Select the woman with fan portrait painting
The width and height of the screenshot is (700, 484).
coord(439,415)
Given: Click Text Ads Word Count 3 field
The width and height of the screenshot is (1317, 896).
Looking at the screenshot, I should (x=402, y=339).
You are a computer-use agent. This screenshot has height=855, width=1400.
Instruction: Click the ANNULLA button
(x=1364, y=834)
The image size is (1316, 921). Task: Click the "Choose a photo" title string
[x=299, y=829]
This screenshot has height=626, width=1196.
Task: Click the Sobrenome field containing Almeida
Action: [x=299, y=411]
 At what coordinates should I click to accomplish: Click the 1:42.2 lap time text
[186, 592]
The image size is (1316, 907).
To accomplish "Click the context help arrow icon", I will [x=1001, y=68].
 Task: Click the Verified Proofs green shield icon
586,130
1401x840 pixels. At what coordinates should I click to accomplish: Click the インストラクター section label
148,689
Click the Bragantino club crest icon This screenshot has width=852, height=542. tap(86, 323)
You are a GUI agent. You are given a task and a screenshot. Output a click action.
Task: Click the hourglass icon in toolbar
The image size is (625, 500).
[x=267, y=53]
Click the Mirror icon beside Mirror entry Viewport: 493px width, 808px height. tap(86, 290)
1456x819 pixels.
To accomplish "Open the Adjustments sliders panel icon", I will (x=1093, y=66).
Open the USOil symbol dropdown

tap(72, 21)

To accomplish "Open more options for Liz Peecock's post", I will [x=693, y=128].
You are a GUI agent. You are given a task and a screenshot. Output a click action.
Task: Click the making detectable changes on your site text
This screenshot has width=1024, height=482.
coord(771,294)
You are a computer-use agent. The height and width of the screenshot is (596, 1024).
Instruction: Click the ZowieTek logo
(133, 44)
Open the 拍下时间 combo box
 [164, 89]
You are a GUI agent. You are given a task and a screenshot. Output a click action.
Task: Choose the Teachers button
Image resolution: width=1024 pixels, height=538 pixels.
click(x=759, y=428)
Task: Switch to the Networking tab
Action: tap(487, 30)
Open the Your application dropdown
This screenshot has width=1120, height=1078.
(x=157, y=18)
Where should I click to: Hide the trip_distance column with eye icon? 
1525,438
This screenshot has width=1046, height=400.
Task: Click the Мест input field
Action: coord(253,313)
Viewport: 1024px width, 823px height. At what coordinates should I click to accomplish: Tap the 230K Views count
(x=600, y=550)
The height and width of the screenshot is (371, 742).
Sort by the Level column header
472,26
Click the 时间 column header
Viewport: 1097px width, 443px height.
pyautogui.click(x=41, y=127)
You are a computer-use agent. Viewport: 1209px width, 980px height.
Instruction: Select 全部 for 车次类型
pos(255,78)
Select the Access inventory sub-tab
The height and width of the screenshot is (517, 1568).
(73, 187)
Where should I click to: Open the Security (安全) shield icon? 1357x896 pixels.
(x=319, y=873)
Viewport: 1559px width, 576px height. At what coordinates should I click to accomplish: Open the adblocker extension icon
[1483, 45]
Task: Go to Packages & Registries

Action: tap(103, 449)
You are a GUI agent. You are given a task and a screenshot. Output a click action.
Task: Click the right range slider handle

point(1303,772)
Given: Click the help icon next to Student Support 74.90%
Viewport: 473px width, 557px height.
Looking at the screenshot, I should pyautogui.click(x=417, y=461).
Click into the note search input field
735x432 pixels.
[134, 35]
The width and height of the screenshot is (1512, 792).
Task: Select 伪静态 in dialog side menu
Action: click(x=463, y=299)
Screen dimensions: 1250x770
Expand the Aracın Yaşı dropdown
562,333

********

- _Objective_: Could you return, unchanged, every line of the records from the first line through the line containing "[x=267, y=53]", including both of those lines?

- _Task answer_:
Select the woman with fan portrait painting
The width and height of the screenshot is (700, 484).
coord(439,415)
Given: Click Text Ads Word Count 3 field
The width and height of the screenshot is (1317, 896).
Looking at the screenshot, I should (x=402, y=339).
You are a computer-use agent. This screenshot has height=855, width=1400.
Instruction: Click the ANNULLA button
(x=1364, y=834)
The image size is (1316, 921). Task: Click the "Choose a photo" title string
[x=299, y=829]
This screenshot has height=626, width=1196.
Task: Click the Sobrenome field containing Almeida
Action: [x=299, y=411]
 At what coordinates should I click to accomplish: Click the 1:42.2 lap time text
[186, 592]
The image size is (1316, 907).
To accomplish "Click the context help arrow icon", I will [x=1001, y=68].
 Task: Click the Verified Proofs green shield icon
586,130
1401x840 pixels. At what coordinates should I click to accomplish: Click the インストラクター section label
148,689
Click the Bragantino club crest icon This screenshot has width=852, height=542. tap(86, 323)
You are a GUI agent. You are given a task and a screenshot. Output a click action.
Task: Click the hourglass icon in toolbar
The image size is (625, 500).
[x=267, y=53]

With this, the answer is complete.